** start **
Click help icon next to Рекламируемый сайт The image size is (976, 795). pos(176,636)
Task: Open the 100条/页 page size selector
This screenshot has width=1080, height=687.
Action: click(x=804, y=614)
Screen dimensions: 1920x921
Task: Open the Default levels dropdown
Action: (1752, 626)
** end **
What you are asked to do:
Present the data above as a numbered list, omitting any blank lines.

Task solution:
1. Click help icon next to Рекламируемый сайт The image size is (976, 795). pos(176,636)
2. Task: Open the 100条/页 page size selector
3. This screenshot has width=1080, height=687.
4. Action: click(x=804, y=614)
5. Screen dimensions: 1920x921
6. Task: Open the Default levels dropdown
7. Action: (1752, 626)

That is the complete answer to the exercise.